WHAT IS NEEDED - Copy the data below word for word, leaving out the pictures.

[start DATA SUPPLIED]

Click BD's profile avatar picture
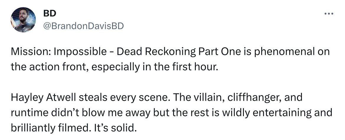This screenshot has width=345, height=140. [24, 20]
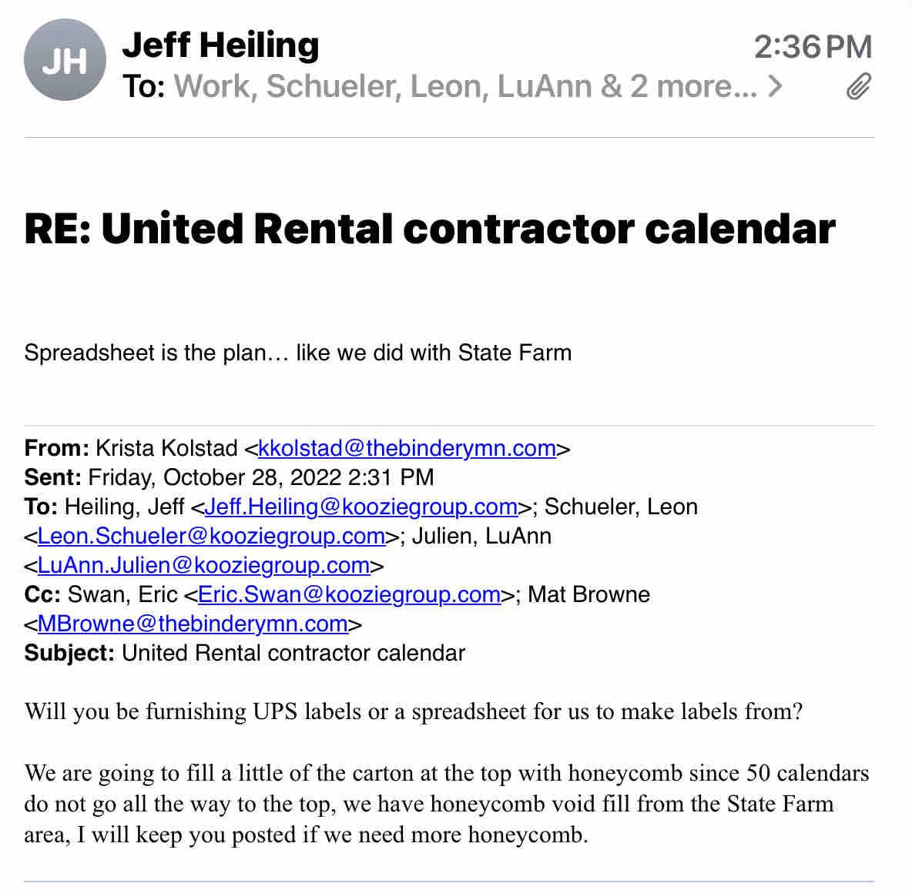
Task: Click the MBrowne@thebinderymn.com link
Action: coord(193,624)
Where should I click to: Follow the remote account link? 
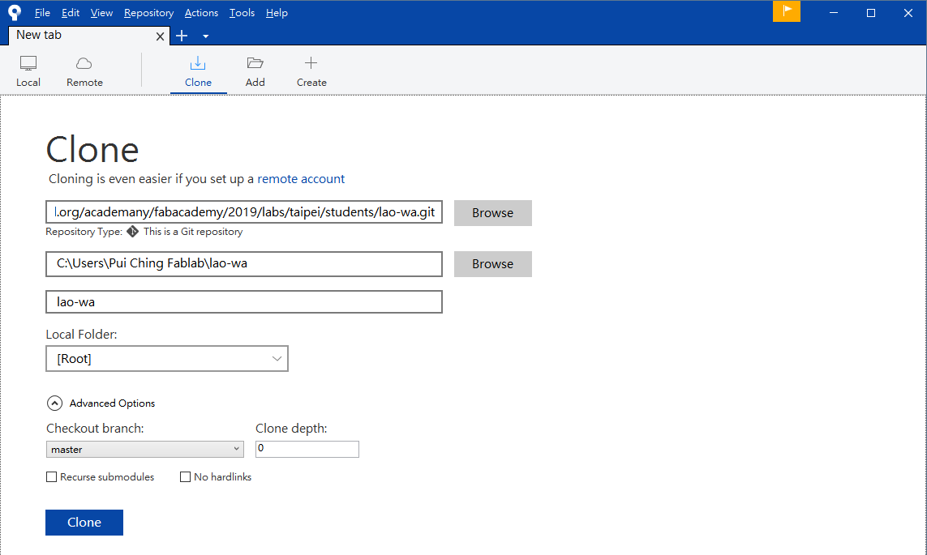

[end DATA SUPPLIED]

OUTPUT FOR THIS TASK -
Click BD's profile avatar picture
This screenshot has width=345, height=140. [24, 20]
Task: Click the MBrowne@thebinderymn.com link
Action: coord(193,624)
Where should I click to: Follow the remote account link? 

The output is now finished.